Here’s a little blurb from the NFIB that puts some perspective on the most recent employment report from the BLS:
“Although the economy officially peaked in December 2007, small business owners were already shedding workers, reducing employment by an average of negative 0.04 employees per firm in 2007. In 2008, this rose to an average reduction of negative 0.20 workers per firm, then to negative 0.80 workers per firm in 2009, the largest reductions recorded in the NFIB surveys (started 1973). 2010 has not been a whole lot better, with employment change at or below 0 in every month including August, when firms reported employment change of negative 0.30 workers per firm. Bottom line, job creation is not happening. The only source of new jobs in the private sector (excluding education and health care, sectors dominated by government) is new firms and maybe services.
“In August, most firms did not change employment, but for those that did, 11 percent (up one point from July) increased average employment by 2.3 employees, but 13 percent (down two points) reduced their workforces by an average of 3.5 workers. Job creation still has not crossed the 0 line in the small business sector.
“The number of owners with unfilled (hard to fill) openings rose a point to 11 percent of all firms, still historically a weak showing. This is a major predictor of the unemployment rate, suggesting little change in the current rate.
“Over the next three months, 13 percent plan to reduce employment (up three points), and 8 percent plan to create new jobs (down one point), yielding a seasonally adjusted net 1 percent of owners planning to create new jobs, a point worse than July, but at least it’s positive.
“Overall, the job creation picture is still bleak. Weak sales and uncertainty about the future continue to hold back any commitments to growth, hiring or capital spending. Consumer and business-owner sentiment is in the dumpster, and until this changes, small businesses will remain unwilling to spend or hire.”
If and when we do truly start to climb out of the pit, it will be small business that will put people back to work. This report makes it crystal clear that we are some distance away from that happening.
Now you would think that given this state of affairs politicians would be loathe to do anything to make matters worse. To suggest policies that might make business owners think twice about expanding and hiring. You would be wrong.
Recently, for example, Vice President Joe Biden harshly rejected House Minority Leader John Boehner’s assertion that the hikes would harm small businesses, saying that “he has created this myth that a tax cut for millionaires is actually a tax cut for small business. There aren’t 3% of small businesses in America that would qualify for that tax cut.”…
In fact, the sound bite about 3% of small businesses, which has been picked up by numerous pundits, is one of the more misleading statements in the long history of economic propaganda.The 3% figure, which is computed from IRS data, is based on simply counting the number of returns with any pass-through business income. So, if somebody makes a little money selling products on eBay and reports that income on Schedule C of their tax return, they are counted as a small business. The fact that there are millions of people in the lower tax brackets with small amounts of business income may be interesting for some purposes, but it is irrelevant for the assessment of the economic impact of the tax hikes.The numbers are clear. According to IRS data, fully 48% of the net income of sole proprietorships, partnerships, and S corporations reported on tax returns went to households with incomes above $200,000 in 2007. That’s the number to look at, not the 3%. Would Mrs. Pelosi and Mr. Biden deny that the more successful firms owned by individuals in the top income-tax bracket are disproportionately responsible for investment and job creation?
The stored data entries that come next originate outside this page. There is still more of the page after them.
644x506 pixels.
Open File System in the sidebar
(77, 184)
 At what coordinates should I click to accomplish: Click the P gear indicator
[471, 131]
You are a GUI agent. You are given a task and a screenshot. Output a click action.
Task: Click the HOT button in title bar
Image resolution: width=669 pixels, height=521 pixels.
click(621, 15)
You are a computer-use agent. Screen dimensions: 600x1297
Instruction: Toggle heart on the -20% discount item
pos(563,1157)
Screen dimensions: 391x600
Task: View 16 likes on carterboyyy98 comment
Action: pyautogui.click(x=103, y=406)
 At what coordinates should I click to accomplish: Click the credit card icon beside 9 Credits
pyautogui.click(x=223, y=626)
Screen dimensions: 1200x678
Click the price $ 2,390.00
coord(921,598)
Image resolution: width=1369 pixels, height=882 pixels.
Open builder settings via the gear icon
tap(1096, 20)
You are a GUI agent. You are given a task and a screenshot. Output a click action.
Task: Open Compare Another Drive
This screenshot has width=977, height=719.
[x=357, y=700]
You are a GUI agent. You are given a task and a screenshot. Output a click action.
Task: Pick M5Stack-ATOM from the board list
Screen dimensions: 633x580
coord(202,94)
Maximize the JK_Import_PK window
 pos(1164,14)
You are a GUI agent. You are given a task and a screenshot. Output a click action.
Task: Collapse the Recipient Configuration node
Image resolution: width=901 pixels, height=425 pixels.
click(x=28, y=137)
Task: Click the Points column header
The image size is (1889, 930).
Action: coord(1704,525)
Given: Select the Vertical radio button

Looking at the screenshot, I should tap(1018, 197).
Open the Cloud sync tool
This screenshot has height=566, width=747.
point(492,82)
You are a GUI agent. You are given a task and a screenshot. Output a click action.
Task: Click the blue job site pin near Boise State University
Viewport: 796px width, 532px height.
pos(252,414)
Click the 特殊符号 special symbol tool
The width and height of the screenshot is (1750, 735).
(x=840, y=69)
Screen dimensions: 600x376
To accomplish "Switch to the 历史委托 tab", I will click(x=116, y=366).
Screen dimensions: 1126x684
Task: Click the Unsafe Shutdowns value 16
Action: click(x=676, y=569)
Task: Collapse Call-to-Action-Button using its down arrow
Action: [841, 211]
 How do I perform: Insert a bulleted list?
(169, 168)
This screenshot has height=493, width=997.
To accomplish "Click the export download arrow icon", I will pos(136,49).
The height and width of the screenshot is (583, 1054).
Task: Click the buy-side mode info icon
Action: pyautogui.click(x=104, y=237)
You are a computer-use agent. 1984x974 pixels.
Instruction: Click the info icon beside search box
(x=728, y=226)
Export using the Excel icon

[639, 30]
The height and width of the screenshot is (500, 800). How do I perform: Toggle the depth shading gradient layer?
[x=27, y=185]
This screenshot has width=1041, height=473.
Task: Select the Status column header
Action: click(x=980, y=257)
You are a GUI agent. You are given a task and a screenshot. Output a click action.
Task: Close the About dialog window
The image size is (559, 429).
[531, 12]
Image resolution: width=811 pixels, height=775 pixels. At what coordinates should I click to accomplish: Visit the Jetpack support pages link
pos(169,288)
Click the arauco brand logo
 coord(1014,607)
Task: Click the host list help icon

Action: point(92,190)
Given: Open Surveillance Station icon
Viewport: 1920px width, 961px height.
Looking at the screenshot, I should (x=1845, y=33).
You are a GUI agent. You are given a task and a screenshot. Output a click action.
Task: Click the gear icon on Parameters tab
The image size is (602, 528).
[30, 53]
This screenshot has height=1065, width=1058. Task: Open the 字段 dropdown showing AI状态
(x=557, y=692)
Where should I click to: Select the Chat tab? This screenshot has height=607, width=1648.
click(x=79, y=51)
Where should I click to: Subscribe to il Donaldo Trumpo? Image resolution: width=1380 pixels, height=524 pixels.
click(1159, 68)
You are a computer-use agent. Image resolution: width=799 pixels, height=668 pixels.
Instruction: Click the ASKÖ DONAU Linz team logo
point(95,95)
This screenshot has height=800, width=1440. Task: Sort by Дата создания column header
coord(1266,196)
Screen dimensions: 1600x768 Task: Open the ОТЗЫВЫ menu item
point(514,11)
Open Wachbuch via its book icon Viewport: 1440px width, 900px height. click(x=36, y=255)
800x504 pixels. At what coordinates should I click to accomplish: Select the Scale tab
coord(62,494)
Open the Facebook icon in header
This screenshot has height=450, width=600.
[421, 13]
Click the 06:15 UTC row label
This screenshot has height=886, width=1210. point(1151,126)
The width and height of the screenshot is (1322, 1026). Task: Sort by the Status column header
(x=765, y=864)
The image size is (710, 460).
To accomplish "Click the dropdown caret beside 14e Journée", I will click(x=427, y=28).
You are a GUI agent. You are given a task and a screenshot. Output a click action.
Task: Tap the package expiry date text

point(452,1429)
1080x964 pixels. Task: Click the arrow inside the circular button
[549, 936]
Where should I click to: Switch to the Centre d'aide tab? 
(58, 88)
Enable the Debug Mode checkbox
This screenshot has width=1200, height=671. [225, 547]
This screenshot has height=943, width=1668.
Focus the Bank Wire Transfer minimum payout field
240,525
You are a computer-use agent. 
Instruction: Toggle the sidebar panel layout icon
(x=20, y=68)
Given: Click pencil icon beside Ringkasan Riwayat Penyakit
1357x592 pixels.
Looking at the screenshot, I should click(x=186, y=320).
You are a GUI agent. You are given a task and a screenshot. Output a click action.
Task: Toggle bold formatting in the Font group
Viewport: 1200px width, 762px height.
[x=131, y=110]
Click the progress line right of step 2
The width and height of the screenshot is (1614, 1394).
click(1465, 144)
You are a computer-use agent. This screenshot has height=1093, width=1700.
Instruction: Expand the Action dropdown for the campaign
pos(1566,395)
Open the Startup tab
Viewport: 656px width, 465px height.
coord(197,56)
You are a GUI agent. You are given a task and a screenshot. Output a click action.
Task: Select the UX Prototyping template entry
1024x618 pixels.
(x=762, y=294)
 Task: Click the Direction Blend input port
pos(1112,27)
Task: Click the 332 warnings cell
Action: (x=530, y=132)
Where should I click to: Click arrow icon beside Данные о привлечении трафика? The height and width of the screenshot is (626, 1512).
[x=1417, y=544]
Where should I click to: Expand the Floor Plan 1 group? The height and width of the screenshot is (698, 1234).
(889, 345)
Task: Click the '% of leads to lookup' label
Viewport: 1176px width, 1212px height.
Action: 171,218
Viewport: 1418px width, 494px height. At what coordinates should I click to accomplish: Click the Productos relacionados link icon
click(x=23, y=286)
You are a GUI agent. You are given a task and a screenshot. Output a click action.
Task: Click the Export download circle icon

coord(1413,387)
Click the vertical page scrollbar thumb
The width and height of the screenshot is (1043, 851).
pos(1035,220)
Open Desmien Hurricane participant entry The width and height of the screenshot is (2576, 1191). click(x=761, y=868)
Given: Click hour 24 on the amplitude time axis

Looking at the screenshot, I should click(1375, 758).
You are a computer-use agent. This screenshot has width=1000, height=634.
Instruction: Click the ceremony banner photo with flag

I understand that politics is politics and this is an election year, a critical one, but at some point in time these guys are going to have to put aside their ideologies and base pleasing strategies and get down to the work of putting things back on a growth track.
It isn’t just about taxes. It’s regulation, health care and a general tone that this administration sets that is decidedly anti-business. To expect a business owner to step up and take the risks that go with expansion and hiring you need some sense, some confidence that when you do so you won’t be faced with some mandate or impost out of left field that wipes out your marginal increase in profitability.
Do you think that’s what business people see when they assess the playing field?
Update: I ran across this from Ezra Klein. It’s a good illustration of the endless pot of money that Progressives imagine business to be as well as the type of policy that ensures slow job growth.
Which goes to the reality of the situation, which is not that workers and employers “flexibly choose an arrangement that works for them.” Employer-employee relations are rarely so idyllic. Broadly speaking, employees with the power to demand more paid vacation do so, and employees without the power to demand more paid vacation get less — or in some cases, no — paid vacation. A law guaranteeing paid vacation would primarily tilt the playing field toward low-income workers, rather than against them, as is the case now.